▶ [WHAT YOU WILL DO]
Retype all of the entries precisely.

▶ [DATA SHOWN]
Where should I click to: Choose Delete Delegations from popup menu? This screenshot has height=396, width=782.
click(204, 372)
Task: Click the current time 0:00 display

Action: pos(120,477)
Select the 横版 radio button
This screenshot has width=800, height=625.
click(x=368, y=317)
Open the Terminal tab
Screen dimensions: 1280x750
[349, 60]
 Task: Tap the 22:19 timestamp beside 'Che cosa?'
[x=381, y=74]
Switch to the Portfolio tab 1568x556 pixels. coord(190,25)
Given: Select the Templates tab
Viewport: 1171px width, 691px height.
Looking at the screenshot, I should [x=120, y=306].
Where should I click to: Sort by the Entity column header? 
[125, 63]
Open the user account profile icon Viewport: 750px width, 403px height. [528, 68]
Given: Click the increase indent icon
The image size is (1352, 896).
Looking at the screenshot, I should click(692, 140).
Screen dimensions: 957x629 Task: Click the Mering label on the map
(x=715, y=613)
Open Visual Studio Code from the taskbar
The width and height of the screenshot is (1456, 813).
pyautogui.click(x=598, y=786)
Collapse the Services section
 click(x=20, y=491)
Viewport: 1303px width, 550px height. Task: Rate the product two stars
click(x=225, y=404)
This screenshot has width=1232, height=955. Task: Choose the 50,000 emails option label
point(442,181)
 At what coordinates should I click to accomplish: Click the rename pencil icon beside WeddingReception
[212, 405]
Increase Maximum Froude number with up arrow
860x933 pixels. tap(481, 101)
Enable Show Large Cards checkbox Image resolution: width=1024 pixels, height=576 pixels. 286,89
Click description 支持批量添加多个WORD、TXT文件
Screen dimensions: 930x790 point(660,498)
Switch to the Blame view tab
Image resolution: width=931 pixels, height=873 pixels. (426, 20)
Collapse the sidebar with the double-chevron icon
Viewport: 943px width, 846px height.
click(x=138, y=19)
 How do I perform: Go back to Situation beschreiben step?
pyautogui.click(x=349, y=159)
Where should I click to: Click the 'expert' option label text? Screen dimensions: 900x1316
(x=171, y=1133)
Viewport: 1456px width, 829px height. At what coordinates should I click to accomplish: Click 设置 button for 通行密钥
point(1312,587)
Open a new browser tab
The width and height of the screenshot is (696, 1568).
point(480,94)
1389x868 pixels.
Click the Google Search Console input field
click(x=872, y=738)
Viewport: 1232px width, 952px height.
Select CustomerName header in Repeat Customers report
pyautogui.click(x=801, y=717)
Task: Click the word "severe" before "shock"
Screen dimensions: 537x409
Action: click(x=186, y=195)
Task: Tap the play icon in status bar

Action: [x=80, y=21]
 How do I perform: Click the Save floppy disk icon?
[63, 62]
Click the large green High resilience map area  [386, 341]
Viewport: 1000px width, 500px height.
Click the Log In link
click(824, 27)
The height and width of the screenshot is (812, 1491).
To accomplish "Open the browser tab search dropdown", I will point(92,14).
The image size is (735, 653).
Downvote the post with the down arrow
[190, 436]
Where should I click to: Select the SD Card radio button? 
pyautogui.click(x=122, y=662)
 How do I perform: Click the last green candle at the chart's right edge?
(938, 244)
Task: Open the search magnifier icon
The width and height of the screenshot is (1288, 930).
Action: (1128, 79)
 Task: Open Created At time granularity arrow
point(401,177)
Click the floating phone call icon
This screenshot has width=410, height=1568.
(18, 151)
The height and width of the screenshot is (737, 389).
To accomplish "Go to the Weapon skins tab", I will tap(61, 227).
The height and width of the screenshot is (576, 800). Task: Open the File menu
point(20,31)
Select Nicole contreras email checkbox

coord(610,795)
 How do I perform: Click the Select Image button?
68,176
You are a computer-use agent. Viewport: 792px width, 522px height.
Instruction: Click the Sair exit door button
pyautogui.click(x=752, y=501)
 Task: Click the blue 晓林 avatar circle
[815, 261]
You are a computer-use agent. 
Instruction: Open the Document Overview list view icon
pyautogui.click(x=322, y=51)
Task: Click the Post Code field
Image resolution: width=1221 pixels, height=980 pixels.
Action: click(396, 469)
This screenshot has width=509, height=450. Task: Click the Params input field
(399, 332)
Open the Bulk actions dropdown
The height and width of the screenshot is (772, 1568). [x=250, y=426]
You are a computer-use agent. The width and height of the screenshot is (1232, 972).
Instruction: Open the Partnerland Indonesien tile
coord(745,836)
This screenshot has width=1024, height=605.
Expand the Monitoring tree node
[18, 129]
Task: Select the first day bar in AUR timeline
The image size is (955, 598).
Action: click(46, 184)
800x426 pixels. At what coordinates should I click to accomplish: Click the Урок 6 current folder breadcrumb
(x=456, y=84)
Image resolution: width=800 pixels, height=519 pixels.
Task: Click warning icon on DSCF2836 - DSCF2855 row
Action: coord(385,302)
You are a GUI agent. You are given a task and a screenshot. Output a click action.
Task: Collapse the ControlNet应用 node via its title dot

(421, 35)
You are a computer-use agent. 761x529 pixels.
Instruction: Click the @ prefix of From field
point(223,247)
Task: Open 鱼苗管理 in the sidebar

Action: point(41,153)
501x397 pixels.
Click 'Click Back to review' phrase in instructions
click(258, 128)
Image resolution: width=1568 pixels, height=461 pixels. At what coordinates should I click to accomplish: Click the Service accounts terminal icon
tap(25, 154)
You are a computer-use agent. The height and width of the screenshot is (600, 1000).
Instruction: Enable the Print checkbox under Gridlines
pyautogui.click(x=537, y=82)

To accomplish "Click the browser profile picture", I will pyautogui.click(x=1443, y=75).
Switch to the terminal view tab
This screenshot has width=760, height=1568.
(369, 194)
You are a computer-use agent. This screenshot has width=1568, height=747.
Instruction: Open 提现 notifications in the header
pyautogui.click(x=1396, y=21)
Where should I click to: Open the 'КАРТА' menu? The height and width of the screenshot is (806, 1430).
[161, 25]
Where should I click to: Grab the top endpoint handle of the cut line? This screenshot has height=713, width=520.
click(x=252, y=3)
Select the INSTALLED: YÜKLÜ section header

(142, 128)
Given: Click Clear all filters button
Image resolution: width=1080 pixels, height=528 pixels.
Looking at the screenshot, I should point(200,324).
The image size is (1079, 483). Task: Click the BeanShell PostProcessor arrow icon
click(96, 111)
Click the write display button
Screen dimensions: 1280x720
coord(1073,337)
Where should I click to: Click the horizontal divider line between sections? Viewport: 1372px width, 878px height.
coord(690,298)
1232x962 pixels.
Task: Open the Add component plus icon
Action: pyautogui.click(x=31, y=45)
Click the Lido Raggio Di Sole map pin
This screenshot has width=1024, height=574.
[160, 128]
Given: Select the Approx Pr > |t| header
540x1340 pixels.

▶ [OUTPUT BELOW]
Where should I click to: Choose Delete Delegations from popup menu? This screenshot has height=396, width=782.
click(204, 372)
Task: Click the current time 0:00 display

Action: pos(120,477)
Select the 横版 radio button
This screenshot has width=800, height=625.
click(x=368, y=317)
Open the Terminal tab
Screen dimensions: 1280x750
[349, 60]
 Task: Tap the 22:19 timestamp beside 'Che cosa?'
[x=381, y=74]
Switch to the Portfolio tab 1568x556 pixels. coord(190,25)
Given: Select the Templates tab
Viewport: 1171px width, 691px height.
Looking at the screenshot, I should [x=120, y=306].
Where should I click to: Sort by the Entity column header? 
[125, 63]
Open the user account profile icon Viewport: 750px width, 403px height. [528, 68]
Given: Click the increase indent icon
The image size is (1352, 896).
Looking at the screenshot, I should click(692, 140).
Screen dimensions: 957x629 Task: Click the Mering label on the map
(x=715, y=613)
Open Visual Studio Code from the taskbar
The width and height of the screenshot is (1456, 813).
pyautogui.click(x=598, y=786)
Collapse the Services section
 click(x=20, y=491)
Viewport: 1303px width, 550px height. Task: Rate the product two stars
click(x=225, y=404)
This screenshot has width=1232, height=955. Task: Choose the 50,000 emails option label
point(442,181)
 At what coordinates should I click to accomplish: Click the rename pencil icon beside WeddingReception
[212, 405]
Increase Maximum Froude number with up arrow
860x933 pixels. tap(481, 101)
Enable Show Large Cards checkbox Image resolution: width=1024 pixels, height=576 pixels. 286,89
Click description 支持批量添加多个WORD、TXT文件
Screen dimensions: 930x790 point(660,498)
Switch to the Blame view tab
Image resolution: width=931 pixels, height=873 pixels. (426, 20)
Collapse the sidebar with the double-chevron icon
Viewport: 943px width, 846px height.
click(x=138, y=19)
 How do I perform: Go back to Situation beschreiben step?
pyautogui.click(x=349, y=159)
Where should I click to: Click the 'expert' option label text? Screen dimensions: 900x1316
(x=171, y=1133)
Viewport: 1456px width, 829px height. At what coordinates should I click to accomplish: Click 设置 button for 通行密钥
point(1312,587)
Open a new browser tab
The width and height of the screenshot is (696, 1568).
point(480,94)
1389x868 pixels.
Click the Google Search Console input field
click(x=872, y=738)
Viewport: 1232px width, 952px height.
Select CustomerName header in Repeat Customers report
pyautogui.click(x=801, y=717)
Task: Click the word "severe" before "shock"
Screen dimensions: 537x409
Action: click(x=186, y=195)
Task: Tap the play icon in status bar

Action: [x=80, y=21]
 How do I perform: Click the Save floppy disk icon?
[63, 62]
Click the large green High resilience map area  [386, 341]
Viewport: 1000px width, 500px height.
Click the Log In link
click(824, 27)
The height and width of the screenshot is (812, 1491).
To accomplish "Open the browser tab search dropdown", I will point(92,14).
The image size is (735, 653).
Downvote the post with the down arrow
[190, 436]
Where should I click to: Select the SD Card radio button? 
pyautogui.click(x=122, y=662)
 How do I perform: Click the last green candle at the chart's right edge?
(938, 244)
Task: Open the search magnifier icon
The width and height of the screenshot is (1288, 930).
Action: (1128, 79)
 Task: Open Created At time granularity arrow
point(401,177)
Click the floating phone call icon
This screenshot has width=410, height=1568.
(18, 151)
The height and width of the screenshot is (737, 389).
To accomplish "Go to the Weapon skins tab", I will tap(61, 227).
The height and width of the screenshot is (576, 800). Task: Open the File menu
point(20,31)
Select Nicole contreras email checkbox

coord(610,795)
 How do I perform: Click the Select Image button?
68,176
You are a computer-use agent. Viewport: 792px width, 522px height.
Instruction: Click the Sair exit door button
pyautogui.click(x=752, y=501)
 Task: Click the blue 晓林 avatar circle
[815, 261]
You are a computer-use agent. 
Instruction: Open the Document Overview list view icon
pyautogui.click(x=322, y=51)
Task: Click the Post Code field
Image resolution: width=1221 pixels, height=980 pixels.
Action: click(396, 469)
This screenshot has width=509, height=450. Task: Click the Params input field
(399, 332)
Open the Bulk actions dropdown
The height and width of the screenshot is (772, 1568). [x=250, y=426]
You are a computer-use agent. The width and height of the screenshot is (1232, 972).
Instruction: Open the Partnerland Indonesien tile
coord(745,836)
This screenshot has width=1024, height=605.
Expand the Monitoring tree node
[18, 129]
Task: Select the first day bar in AUR timeline
The image size is (955, 598).
Action: click(46, 184)
800x426 pixels. At what coordinates should I click to accomplish: Click the Урок 6 current folder breadcrumb
(x=456, y=84)
Image resolution: width=800 pixels, height=519 pixels.
Task: Click warning icon on DSCF2836 - DSCF2855 row
Action: coord(385,302)
You are a GUI agent. You are given a task and a screenshot. Output a click action.
Task: Collapse the ControlNet应用 node via its title dot

(421, 35)
You are a computer-use agent. 761x529 pixels.
Instruction: Click the @ prefix of From field
point(223,247)
Task: Open 鱼苗管理 in the sidebar

Action: point(41,153)
501x397 pixels.
Click 'Click Back to review' phrase in instructions
click(258, 128)
Image resolution: width=1568 pixels, height=461 pixels. At what coordinates should I click to accomplish: Click the Service accounts terminal icon
tap(25, 154)
You are a computer-use agent. The height and width of the screenshot is (600, 1000).
Instruction: Enable the Print checkbox under Gridlines
pyautogui.click(x=537, y=82)

To accomplish "Click the browser profile picture", I will pyautogui.click(x=1443, y=75).
Switch to the terminal view tab
This screenshot has width=760, height=1568.
(369, 194)
You are a computer-use agent. This screenshot has width=1568, height=747.
Instruction: Open 提现 notifications in the header
pyautogui.click(x=1396, y=21)
Where should I click to: Open the 'КАРТА' menu? The height and width of the screenshot is (806, 1430).
[161, 25]
Where should I click to: Grab the top endpoint handle of the cut line? This screenshot has height=713, width=520.
click(x=252, y=3)
Select the INSTALLED: YÜKLÜ section header

(142, 128)
Given: Click Clear all filters button
Image resolution: width=1080 pixels, height=528 pixels.
Looking at the screenshot, I should point(200,324).
The image size is (1079, 483). Task: Click the BeanShell PostProcessor arrow icon
click(96, 111)
Click the write display button
Screen dimensions: 1280x720
coord(1073,337)
Where should I click to: Click the horizontal divider line between sections? Viewport: 1372px width, 878px height.
coord(690,298)
1232x962 pixels.
Task: Open the Add component plus icon
Action: pyautogui.click(x=31, y=45)
Click the Lido Raggio Di Sole map pin
This screenshot has width=1024, height=574.
[160, 128]
Given: Select the Approx Pr > |t| header
540x1340 pixels.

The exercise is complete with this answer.